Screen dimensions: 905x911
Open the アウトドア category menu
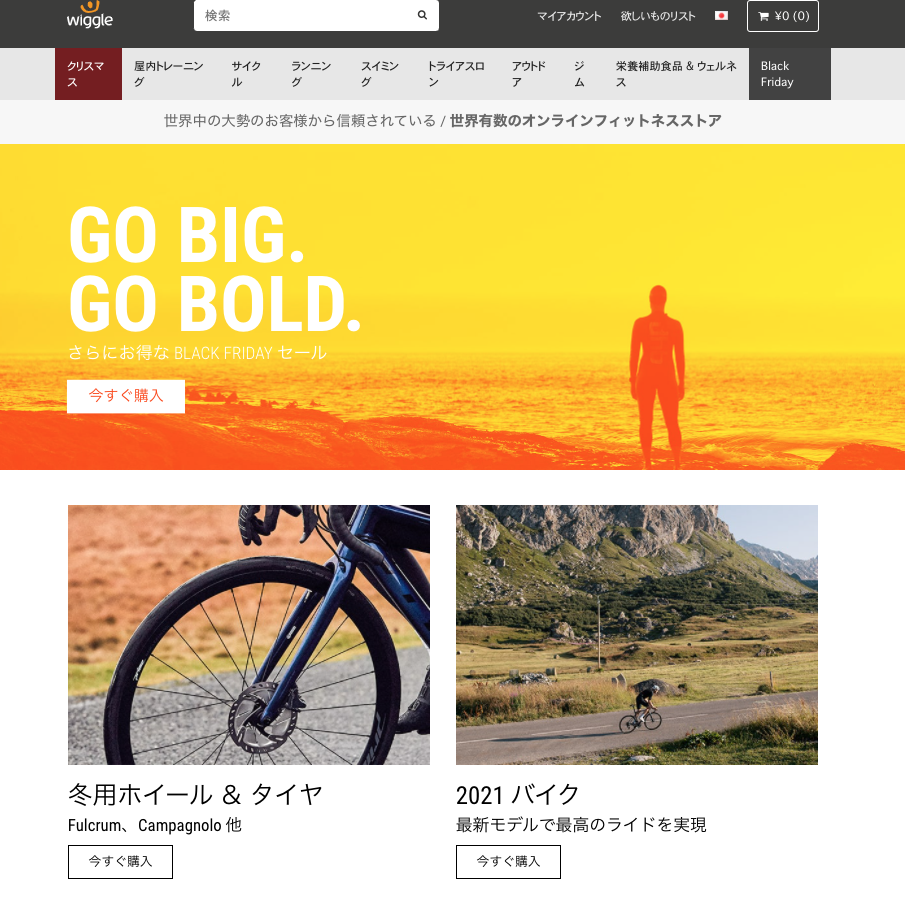tap(529, 74)
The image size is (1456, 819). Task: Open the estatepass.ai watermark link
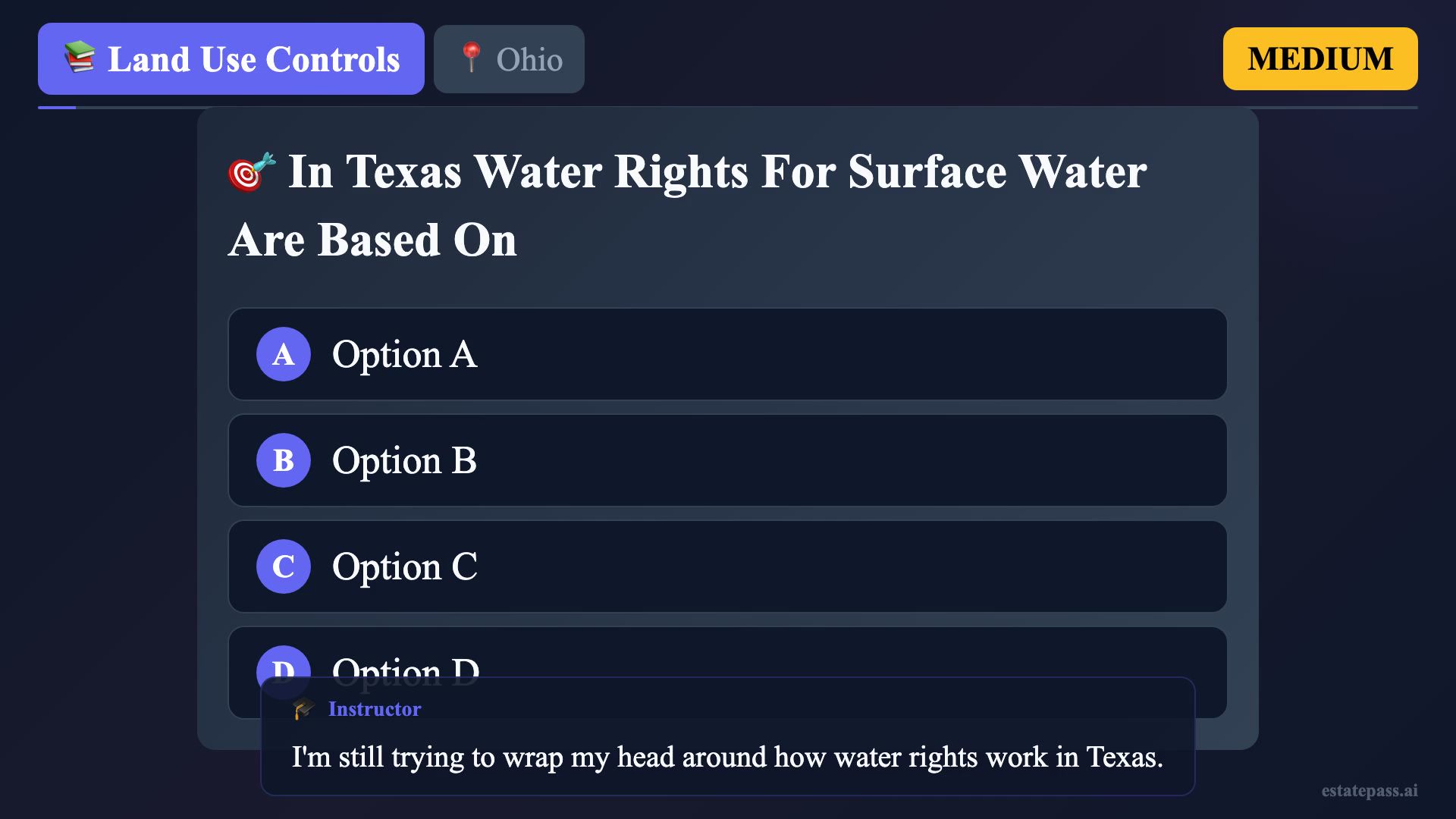click(1369, 790)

▸ **ABOUT THIS EXERCISE**:
For each record above, write it out exactly and omit any picture.

▸ **WRITTEN ANSWER**:
Screen dimensions: 905x911
Open the アウトドア category menu
tap(529, 74)
The image size is (1456, 819). Task: Open the estatepass.ai watermark link
click(1369, 790)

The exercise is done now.